Data for analysis
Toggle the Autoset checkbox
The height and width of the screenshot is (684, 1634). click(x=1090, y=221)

---

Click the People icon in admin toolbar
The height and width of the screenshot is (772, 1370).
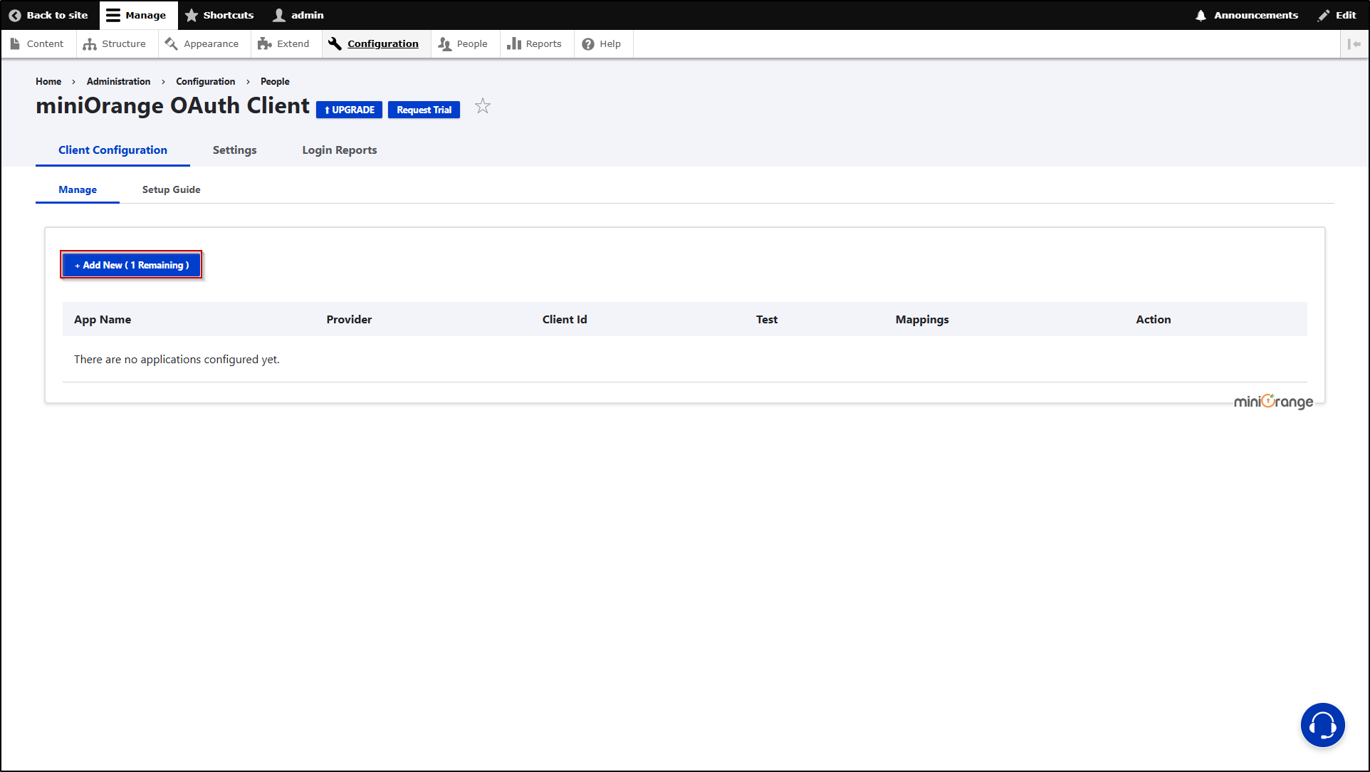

--

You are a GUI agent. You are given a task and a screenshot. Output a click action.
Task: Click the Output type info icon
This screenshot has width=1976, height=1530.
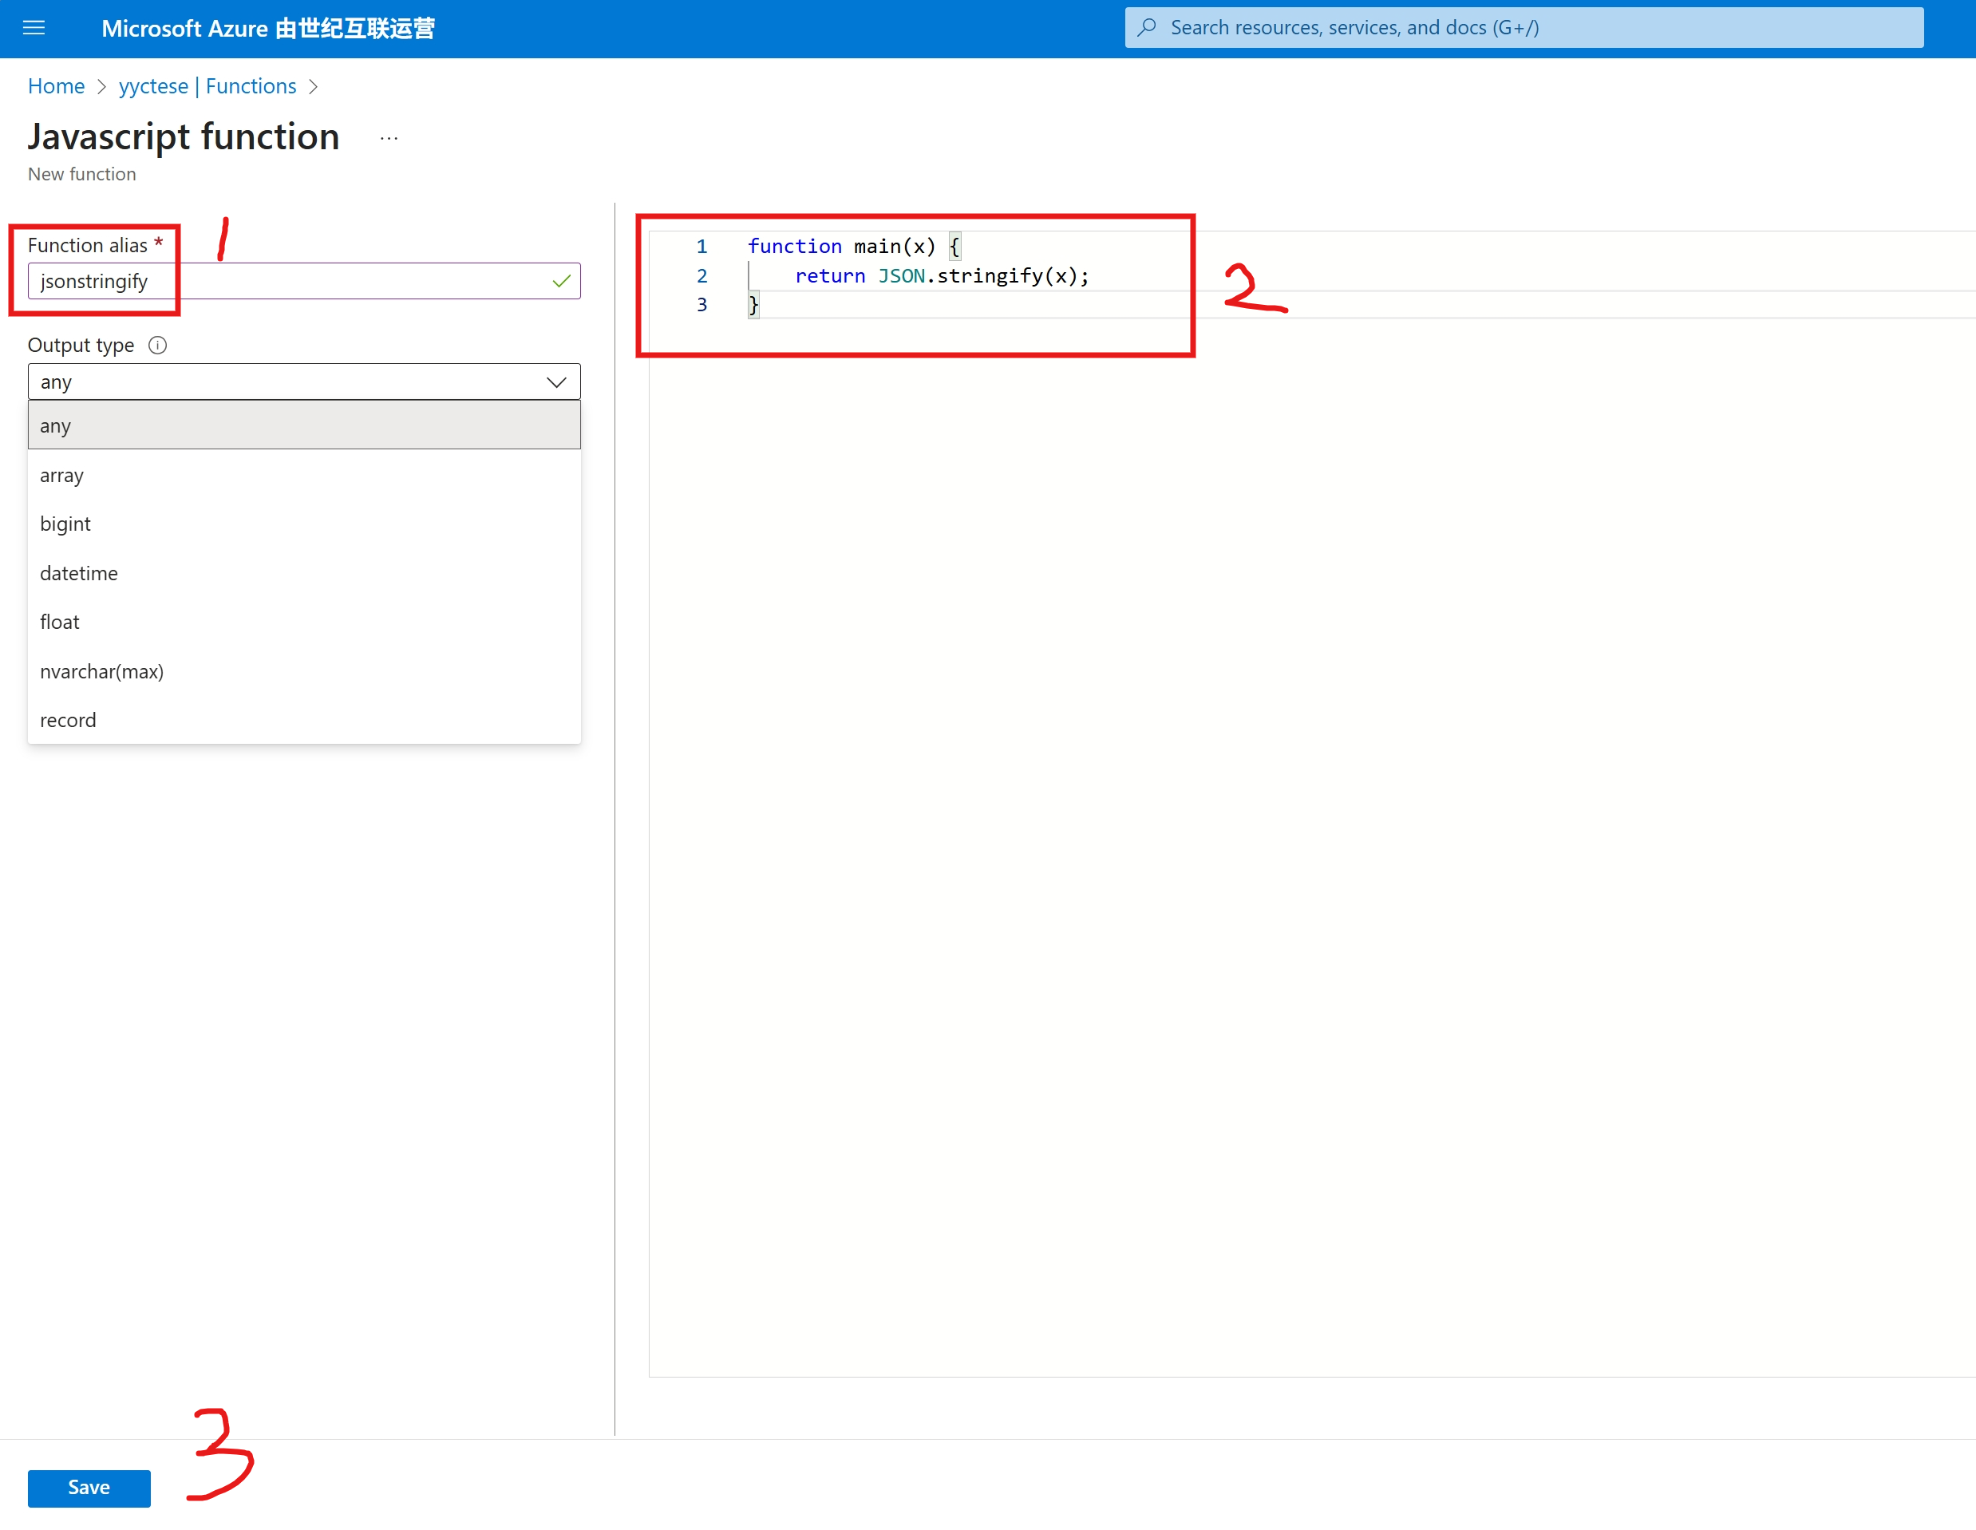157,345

Instructions to follow
Wherever "icon" occurs in the records above, copy the line it sits in.

Problem solution
Click the People icon in admin toolbar
Task: Click the Output type info icon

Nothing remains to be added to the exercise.